Repeat verbatim, and only, the lines of the data below, beginning at the line that contains "The width and height of the screenshot is (1368, 627)." and stopping after the line that contains "Select the last car thumbnail".
□ □ □ □ □ □ □
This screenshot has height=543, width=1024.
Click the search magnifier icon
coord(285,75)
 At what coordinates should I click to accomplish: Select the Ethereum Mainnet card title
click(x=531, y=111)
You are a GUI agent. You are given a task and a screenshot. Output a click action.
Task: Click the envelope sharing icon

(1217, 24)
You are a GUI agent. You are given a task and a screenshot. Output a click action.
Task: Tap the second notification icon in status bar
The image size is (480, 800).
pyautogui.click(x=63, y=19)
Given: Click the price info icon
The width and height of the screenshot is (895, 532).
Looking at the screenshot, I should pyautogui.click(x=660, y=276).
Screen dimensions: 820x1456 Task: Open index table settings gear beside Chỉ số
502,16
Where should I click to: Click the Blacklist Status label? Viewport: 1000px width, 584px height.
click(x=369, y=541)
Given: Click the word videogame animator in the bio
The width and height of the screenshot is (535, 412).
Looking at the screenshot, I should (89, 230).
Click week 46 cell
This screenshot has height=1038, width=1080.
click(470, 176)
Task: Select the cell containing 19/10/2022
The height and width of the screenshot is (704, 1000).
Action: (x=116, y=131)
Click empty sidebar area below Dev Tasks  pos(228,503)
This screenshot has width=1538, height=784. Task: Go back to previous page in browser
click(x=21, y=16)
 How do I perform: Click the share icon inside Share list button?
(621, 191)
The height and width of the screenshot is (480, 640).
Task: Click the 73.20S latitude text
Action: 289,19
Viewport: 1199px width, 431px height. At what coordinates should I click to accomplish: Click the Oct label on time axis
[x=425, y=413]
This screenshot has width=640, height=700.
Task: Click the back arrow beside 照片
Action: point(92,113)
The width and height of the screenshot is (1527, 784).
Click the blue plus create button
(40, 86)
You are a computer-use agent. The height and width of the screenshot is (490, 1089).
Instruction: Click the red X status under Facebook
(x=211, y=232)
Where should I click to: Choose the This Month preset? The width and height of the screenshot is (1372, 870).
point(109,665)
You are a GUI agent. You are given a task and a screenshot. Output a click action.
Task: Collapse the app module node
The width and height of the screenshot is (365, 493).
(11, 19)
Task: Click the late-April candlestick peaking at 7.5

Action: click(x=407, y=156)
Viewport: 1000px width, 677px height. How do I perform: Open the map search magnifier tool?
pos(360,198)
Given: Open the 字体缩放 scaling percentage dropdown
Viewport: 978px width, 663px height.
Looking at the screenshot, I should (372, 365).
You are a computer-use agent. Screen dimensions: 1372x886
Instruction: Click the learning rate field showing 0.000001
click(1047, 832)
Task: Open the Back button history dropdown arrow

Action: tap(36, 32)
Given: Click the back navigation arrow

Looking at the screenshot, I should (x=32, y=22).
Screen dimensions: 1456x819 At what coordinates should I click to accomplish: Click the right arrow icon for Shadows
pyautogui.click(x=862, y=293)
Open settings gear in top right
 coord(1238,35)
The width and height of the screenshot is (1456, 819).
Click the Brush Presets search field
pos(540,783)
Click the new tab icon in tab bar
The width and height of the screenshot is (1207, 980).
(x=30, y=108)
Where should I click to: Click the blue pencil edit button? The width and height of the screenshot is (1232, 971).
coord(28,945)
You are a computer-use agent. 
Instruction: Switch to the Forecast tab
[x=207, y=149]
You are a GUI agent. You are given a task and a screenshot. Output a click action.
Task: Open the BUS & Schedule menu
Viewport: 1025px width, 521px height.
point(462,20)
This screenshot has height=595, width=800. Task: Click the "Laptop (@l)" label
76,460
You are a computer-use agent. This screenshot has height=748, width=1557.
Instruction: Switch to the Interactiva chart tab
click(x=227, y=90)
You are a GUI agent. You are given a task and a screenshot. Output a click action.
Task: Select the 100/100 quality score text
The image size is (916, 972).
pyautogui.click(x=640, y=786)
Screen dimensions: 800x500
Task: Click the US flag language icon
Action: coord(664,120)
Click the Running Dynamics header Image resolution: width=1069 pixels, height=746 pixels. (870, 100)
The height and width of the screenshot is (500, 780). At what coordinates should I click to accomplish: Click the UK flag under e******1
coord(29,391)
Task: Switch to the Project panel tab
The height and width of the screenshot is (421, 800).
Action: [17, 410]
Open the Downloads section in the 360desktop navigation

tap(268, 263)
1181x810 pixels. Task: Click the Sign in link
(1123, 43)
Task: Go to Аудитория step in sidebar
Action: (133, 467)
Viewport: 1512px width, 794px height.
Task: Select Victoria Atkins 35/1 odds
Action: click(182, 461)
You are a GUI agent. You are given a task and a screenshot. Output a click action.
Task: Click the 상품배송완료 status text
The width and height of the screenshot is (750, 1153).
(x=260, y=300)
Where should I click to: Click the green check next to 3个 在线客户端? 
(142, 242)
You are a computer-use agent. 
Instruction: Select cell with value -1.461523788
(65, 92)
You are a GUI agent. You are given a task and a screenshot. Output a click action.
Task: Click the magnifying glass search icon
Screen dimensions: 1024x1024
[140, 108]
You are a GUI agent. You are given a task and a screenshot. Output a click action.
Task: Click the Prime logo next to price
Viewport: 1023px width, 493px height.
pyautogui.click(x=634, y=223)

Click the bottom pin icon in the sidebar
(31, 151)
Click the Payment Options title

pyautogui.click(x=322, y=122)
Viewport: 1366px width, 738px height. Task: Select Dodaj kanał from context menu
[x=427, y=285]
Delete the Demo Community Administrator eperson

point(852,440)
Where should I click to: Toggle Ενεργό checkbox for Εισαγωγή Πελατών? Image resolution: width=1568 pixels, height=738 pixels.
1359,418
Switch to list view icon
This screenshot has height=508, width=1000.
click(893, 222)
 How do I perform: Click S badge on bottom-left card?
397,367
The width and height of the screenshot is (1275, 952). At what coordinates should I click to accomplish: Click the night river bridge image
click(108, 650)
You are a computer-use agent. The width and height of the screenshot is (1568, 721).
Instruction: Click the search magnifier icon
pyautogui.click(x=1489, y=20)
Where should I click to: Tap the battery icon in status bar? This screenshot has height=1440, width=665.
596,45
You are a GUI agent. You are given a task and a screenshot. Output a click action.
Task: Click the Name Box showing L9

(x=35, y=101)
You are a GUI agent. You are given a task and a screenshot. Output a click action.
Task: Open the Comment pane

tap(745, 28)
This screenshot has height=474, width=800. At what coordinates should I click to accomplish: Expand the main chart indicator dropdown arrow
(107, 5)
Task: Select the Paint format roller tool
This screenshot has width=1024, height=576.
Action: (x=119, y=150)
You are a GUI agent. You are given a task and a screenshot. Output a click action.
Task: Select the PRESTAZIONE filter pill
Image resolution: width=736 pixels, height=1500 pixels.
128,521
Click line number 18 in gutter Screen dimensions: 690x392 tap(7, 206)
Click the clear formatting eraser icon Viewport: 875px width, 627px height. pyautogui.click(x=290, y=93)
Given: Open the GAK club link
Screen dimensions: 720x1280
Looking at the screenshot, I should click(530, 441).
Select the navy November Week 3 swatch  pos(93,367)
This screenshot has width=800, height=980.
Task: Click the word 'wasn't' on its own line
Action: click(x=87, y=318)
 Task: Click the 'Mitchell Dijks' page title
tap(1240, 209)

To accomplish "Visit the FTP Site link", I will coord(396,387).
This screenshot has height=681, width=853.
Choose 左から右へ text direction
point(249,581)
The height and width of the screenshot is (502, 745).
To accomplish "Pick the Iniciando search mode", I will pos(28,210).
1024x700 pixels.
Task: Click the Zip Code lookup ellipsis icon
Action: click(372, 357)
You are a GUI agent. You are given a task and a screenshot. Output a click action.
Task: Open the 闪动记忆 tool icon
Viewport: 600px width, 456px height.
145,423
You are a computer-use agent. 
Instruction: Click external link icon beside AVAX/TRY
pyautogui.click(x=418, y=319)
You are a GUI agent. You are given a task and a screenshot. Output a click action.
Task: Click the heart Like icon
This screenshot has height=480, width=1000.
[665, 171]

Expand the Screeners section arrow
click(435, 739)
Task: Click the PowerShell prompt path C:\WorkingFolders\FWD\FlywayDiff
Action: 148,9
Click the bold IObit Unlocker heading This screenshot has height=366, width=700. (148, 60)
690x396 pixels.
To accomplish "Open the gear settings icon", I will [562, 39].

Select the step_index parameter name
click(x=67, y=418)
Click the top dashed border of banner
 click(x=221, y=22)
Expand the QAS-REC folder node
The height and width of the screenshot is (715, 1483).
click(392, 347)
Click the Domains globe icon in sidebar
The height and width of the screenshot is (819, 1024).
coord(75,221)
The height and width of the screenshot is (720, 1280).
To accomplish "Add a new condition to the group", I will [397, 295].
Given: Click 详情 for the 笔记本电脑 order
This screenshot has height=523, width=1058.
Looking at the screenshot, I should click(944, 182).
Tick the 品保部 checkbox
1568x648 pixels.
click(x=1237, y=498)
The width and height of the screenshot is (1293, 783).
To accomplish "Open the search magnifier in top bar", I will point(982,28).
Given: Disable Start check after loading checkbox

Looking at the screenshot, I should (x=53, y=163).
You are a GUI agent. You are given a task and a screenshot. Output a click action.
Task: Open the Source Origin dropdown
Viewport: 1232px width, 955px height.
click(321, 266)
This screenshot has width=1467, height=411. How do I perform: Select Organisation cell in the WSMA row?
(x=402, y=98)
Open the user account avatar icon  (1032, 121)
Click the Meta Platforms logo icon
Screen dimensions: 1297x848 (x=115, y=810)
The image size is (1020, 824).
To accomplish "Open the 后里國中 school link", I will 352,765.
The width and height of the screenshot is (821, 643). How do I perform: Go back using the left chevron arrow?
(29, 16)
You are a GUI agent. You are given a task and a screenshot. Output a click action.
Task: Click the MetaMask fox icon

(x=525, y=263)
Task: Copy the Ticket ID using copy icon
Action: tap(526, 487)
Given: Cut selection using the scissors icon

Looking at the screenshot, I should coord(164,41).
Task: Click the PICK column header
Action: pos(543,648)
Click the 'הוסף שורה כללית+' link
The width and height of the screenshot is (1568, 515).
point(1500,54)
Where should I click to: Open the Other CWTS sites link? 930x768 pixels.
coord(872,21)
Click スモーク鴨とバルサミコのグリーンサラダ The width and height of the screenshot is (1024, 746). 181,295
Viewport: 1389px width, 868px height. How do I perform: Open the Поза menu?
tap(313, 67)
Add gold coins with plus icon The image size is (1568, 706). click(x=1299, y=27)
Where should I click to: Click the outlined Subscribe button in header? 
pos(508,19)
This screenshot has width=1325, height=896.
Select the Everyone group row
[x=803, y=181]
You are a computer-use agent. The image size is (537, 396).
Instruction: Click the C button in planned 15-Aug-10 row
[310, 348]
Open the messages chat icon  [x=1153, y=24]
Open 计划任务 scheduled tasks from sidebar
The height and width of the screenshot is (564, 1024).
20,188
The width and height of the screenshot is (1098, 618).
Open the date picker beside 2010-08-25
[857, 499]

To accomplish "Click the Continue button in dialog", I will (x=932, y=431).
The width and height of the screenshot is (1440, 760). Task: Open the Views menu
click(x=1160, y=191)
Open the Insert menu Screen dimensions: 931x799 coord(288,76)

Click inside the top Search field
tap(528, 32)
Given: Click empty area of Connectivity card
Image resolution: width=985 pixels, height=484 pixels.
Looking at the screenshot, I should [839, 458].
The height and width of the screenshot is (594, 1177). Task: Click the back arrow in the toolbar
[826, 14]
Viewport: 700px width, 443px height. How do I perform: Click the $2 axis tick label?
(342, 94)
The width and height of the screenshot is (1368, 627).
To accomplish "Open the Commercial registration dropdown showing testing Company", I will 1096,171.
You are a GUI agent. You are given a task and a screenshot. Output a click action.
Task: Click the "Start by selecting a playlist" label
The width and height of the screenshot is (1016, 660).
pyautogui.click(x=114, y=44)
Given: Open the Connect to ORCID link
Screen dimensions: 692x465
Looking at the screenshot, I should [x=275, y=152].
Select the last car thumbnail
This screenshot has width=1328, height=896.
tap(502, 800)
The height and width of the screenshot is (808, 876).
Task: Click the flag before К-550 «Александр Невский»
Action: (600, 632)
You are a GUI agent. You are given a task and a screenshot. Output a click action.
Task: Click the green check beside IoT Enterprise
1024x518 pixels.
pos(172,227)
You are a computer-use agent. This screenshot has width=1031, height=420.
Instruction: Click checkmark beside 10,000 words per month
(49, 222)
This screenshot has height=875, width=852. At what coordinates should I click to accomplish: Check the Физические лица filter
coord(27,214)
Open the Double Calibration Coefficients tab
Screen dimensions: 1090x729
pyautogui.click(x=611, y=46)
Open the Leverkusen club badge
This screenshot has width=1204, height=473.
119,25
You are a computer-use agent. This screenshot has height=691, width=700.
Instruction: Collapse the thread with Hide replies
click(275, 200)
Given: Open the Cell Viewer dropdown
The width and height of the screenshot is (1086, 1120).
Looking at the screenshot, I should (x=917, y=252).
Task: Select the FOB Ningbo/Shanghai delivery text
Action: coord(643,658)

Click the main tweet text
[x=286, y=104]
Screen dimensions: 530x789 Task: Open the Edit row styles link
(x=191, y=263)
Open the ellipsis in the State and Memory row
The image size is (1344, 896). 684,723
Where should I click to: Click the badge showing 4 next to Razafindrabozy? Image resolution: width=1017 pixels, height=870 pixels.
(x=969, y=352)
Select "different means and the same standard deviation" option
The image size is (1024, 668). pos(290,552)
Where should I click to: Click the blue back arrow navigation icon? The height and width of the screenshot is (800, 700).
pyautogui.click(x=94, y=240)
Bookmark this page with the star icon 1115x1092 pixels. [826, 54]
□ □ □ □ □ □ □
- Answer space:
The width and height of the screenshot is (1368, 627).
To accomplish "Open the Commercial registration dropdown showing testing Company", I will 1096,171.
You are a GUI agent. You are given a task and a screenshot. Output a click action.
Task: Click the "Start by selecting a playlist" label
The width and height of the screenshot is (1016, 660).
pyautogui.click(x=114, y=44)
Given: Open the Connect to ORCID link
Screen dimensions: 692x465
Looking at the screenshot, I should [x=275, y=152].
Select the last car thumbnail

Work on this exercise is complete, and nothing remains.